- [Exercise prompt] For each statement, say yes or no to whether it agrees with the book review that follows, and quote the words of the review that decide it. 1. Kasper was ordained a bishop for the Diocese of Rottenburg-Stuttgart in 1999. 2. Leadership in the Church is a collection of seven essays. 3. Kasper's words address the church as such.

These words might remind readers of a Boston Globe editorial pronouncing smug judgment on the Catholic Church in the aftermath of the priest sexual abuse scandal. Or they may appear to echo the gloomy appraisals of Catholic commentators from various sides of the ecclesial spectrum. They come, however, from a pen neither smug nor gloomy. This sentence opens a rich, meditative essay sparsely titled “Episcopal Office” and sets the context for a magisterial collection of seven essays, Leadership in the Church, by the German theologian and bishop, Walter Cardinal Kasper.

Upon careful reading, one first notices that Kasper’s words address not the church as such, but the ecclesiastical ministry of church leaders. And upon further reading, one encounters a tone both hopeful and humble, and a vision of church leadership at once learned, practical and wise. That combination, together with the stature of the author, marks this as one of the most important books in ecclesiology to appear in some time. But it is the content and depth of the essays that make the publication of this beautifully translated book so welcome.

Cardinal Kasper has long been well known in the theological community and in the arenas of ecumenical dialogue and Jewish-Christian relations. A professor of dogmatic theology at Tübingen University and the author of such important works as Jesus the Christ and The God of Jesus Christ, he was ordained a bishop for the Diocese of Rottenburg-Stuttgart in 1989. In 1999 he was appointed to the Vatican’s Pontifical Council for Promoting Christian Unity, and in 2001 Pope John Paul II appointed him president of that council and elevated him to the College of Cardinals.

Three distinct competencies that appear in the pages of this book emerge from this varied background: the intellectual acumen of the dogmatic and historical theologian, the pastoral sensitivity of the bishop and the practical wisdom of one engaged in serious, open dialogue with members of other churches and religions.

[Records from a pointing dataset]

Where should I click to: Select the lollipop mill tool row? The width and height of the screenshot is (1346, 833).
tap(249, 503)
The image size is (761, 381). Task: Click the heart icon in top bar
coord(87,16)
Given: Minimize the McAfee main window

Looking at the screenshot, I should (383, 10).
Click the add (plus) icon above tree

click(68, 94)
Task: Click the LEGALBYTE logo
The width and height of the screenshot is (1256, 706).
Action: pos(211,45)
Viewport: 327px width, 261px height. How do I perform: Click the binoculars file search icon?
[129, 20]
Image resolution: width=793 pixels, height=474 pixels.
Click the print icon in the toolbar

- [Result for this task]
1. No: "he was ordained a bishop for the Diocese of Rottenburg-Stuttgart in 1989"
2. Yes: "a magisterial collection of seven essays, Leadership in the Church"
3. No: "Kasper’s words address not the church as such, but the ecclesiastical ministry of church leaders"